図4に示すように、実施の形態2に係る電池パック1Aは、複数の電池セル100と、筐体200と、接着剤層300Aと、電装部品400とを備える。
【0061】
電装部品400は、たとえばジャンクションボックスである。電装部品400は、筐体200の内側に配置されている。電装部品400は、電池セル100と電気的に接続されている。電装部品400は、図示しないバスバーによって、複数の電池セル100の少なくとも1つに電気的に接続されている。
【0062】
接着剤層300Aは、第1部分310Aと、第2部分320Aと、第3部分330Aとを備える。第3部分330Aは、第1部分310Aおよび第2部分320Aと同一材質により構成されている。第3部分330Aは、電装部品400と底部210とを接着している。
【0063】
第1部分310Aは、電池セル100と底部210との間の少なくとも一部に配置されている。本実施の形態においては、第1部分310Aは、電池セル100と底部210との間の全体に配置され、かつ、その両端からはみ出して配置されている。
【0064】
第2部分320Aは、側壁部220と底部210との間の少なくとも一部に配置されている。本実施の形態においては、第2部分320Aは、一方の第1側壁部230aと底部210との間の全体に配置され、かつ、その端部からはみ出して配置されている。
【0065】
第3部分330Aは、電装部品400と底部210との間の少なくとも一部に配置されている。本実施の形態においては、第3部分330Aは、電装部品400と底部210との間の全体に配置され、かつ、その端部からはみ出して配置されている。このように、第1部分310A、第2部分320Aおよび第3部分330Aには、接着する構成同士の間からはみ出した接着剤層300Aの部分も含まれる。
【0066】
接着剤層300Aの第1部分310A、第2部分320Aおよび第3部分330Aを含む領域において、接着剤層300Aは、底部210上に連続して形成されている。このため、第1部分310A、第2部分320Aおよび第3部分330Aの各々の間には、境界が形成されていない。
【0067】
第1部分310Aの厚みt1は、第2部分320Aの厚みt2および第3部分330Aの厚みt3に対して厚い。
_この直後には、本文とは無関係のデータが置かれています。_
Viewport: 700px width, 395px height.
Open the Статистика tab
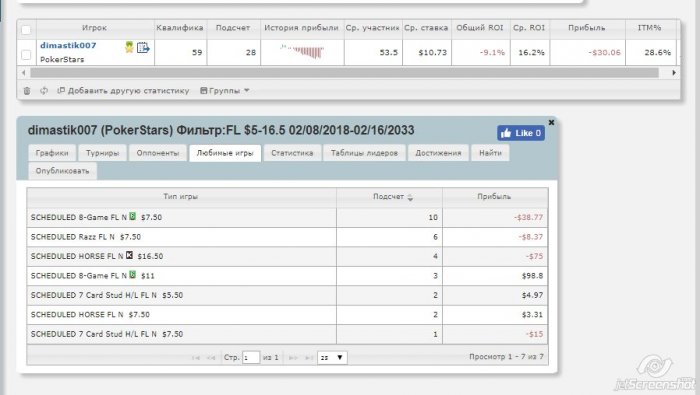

これにより、複数の電池セル100の高さ寸法がばらつき、かつ、電池セル100の上面を基準として複数の電池セル100の高さが決まる場合、第1部分310Aを厚くして電池セル100の高さ位置の調整代を確保することができる。
【0068】
第3部分330Aは、底部210を構成するプレート部材上における第3部分330Aが形成される第3領域R3に、第1部分310Aおよび第2部分320Aと同一材質の接着剤を塗布し、電装部品400を第3部分330Aに載置することによって、電装部品400と底部210とを接着する。
【0069】
本技術の実施の形態2に係る電池パック1Aにおいては、電装部品400と底部210とを接着する第3部分330Aに、第1部分310Aおよび第2部分320Aと同一材質の接着剤を使用することによって、異なる種類の接着剤を使用して電池パック1Aの各構成を接着する場合と比較して、接着剤層300Aの部材種類を削減することができるため、電池パック1Aの製造工程を簡素化することができる。
【0070】
本技術の実施の形態2に係る電池パック1Aにおいては、第1部分310A、第2部分320Aおよび第3部分330Aを含む領域において、接着剤層300Aが底部210上に連続して形成されていることによって、第1部分310A、第2部分320Aおよび第3部分330Aとの境界を無くすことができるため、境界を起点とする接着剤の剥離などを抑制して、筐体200内のシーリング性能を向上させることができる。
【0071】
なお、上述した実施の形態においては、接着剤層は少なくとも第1部分および第2部分を含んで連続しているが、この実施の形態に限定されない。接着剤層は、接着剤の使用量を抑制する観点から、最低限の分だけ使用されて、同一材質の複数の接着剤の各々が不連続に配置されていてもよい。
【0072】
以上、本技術の実施の形態について説明したが、今回開示された実施の形態はすべての点で例示であって制限的なものではないと考えられるべきである。本技術の範囲は特許請求の範囲によって示され、特許請求の範囲と均等の意味および範囲内でのすべての変更が含まれることが意図される。
【符号の説明】
【0073】
1,1A 電池パック、100 電池セル、110 電極端子、111 正極端子、112 負極端子、120 ケース体、121 上面、122 下面、123 一対の長側面、124 一対の短側面、130 ガス排出弁、200 筐体、210 底部、220 側壁部、230,230a,230b 第1側壁部、240,240a,240b 第2側壁部、300,300A 接着剤層、310,310A 第1部分、320,320A 第2部分、330A 第3部分、400 電装部品、R1 第1領域、R2 第2領域、R3 第3領域、t1,t2,t3 厚み。